Stadt der Fantasie: Dirk Schulz und Robert Feldhoff haben vor ein paar Jahren Berlin ins Jahr 2323 versetzt.
Stadt der Fantasie: Dirk Schulz und Robert Feldhoff haben vor ein paar Jahren Berlin ins Jahr 2323 versetzt.

© Carlsen

Der französische Comic-Altmeister Pierre Christin fühlt sich seit einem Besuch zu Mauerzeiten zu der Stadt hingezogen. Seitdem kam der für gezeichnete Politthriller bekannte Autor immer wieder, radelte an der Mauer entlang und später quer durch die vereinte Stadt. Mit Kamera und Skizzenblock sammelte er Impressionen in Wedding, Reinickendorf oder am Müggelsee. Zwei Bücher stehen für seine Berliner Phase: der in der Nachwendezeit spielende, im Südosten angesiedelte Thriller "Lenas Reise" und die im Nordwesten spielende 1950er-Agentengeschichte "Agence Hardy - Berlin, zone française".
————
## Aufgabe 1
Führe sämtliche Personen auf, die der Auszug über Berlin im Comic namentlich erwähnt.
## Aufgabe 2
Schreibe den Auszug über Pierre Christins Berliner Comics im selben sachlichen Ton weiter, beginnend nach seinem letzten Satz.
Die Datensätze stehen in keinem inhaltlichen Zusammenhang mit dem Auszug.

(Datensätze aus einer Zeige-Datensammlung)
————
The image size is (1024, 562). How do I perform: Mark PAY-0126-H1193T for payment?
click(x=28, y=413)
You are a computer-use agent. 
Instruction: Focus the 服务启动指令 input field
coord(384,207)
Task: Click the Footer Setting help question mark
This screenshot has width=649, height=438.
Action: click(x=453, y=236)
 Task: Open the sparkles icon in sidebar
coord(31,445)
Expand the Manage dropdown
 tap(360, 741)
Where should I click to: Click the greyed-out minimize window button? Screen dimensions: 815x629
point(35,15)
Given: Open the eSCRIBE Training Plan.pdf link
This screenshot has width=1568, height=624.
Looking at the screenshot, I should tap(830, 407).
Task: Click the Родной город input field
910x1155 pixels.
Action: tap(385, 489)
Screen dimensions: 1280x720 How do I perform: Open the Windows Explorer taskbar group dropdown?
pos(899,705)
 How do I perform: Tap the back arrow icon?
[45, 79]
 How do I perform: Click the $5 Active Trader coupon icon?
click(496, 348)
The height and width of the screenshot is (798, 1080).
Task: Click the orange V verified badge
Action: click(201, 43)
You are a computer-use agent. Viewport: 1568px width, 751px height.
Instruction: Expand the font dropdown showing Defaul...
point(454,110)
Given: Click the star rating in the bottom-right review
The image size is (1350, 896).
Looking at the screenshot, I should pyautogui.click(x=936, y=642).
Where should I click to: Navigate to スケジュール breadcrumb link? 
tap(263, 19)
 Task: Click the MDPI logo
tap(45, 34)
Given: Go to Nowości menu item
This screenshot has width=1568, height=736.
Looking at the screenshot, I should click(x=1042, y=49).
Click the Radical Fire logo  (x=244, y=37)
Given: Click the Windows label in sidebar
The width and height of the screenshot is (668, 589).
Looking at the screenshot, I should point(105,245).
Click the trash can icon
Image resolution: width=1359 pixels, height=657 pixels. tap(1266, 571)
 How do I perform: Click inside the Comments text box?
————
## Antwort 1
Dirk Schulz, Robert Feldhoff, Pierre Christin

## Antwort 2
Die Stadt als Projektionsfläche, als Leinwand nicht nur für Gefühle sondern auch für historisch-politischen Tiefgang - das verführt immer wieder auch Science-Fiction-Zeichner wie den französischen Szene-Star Bilal oder zuletzt Dirk Schulz und Robert Feldhoff. Die beiden haben Berlin ins Jahr 2323 versetzt, samt Dauer- Love-Parade, Retro-Mauer und Kampfgiraffen. Die Stadt sehen sie vor allem als ein Symbol für zentrale politische, geschichtliche und kulturelle Entwicklungen, erzählten die beiden aus Oldenburg und Bielefeld stammenden Autoren dem Tagesspiegel anlässlich eines Besuchs an der Spree. Die Stadt sei für sie "wie ein Ausrufezeichen".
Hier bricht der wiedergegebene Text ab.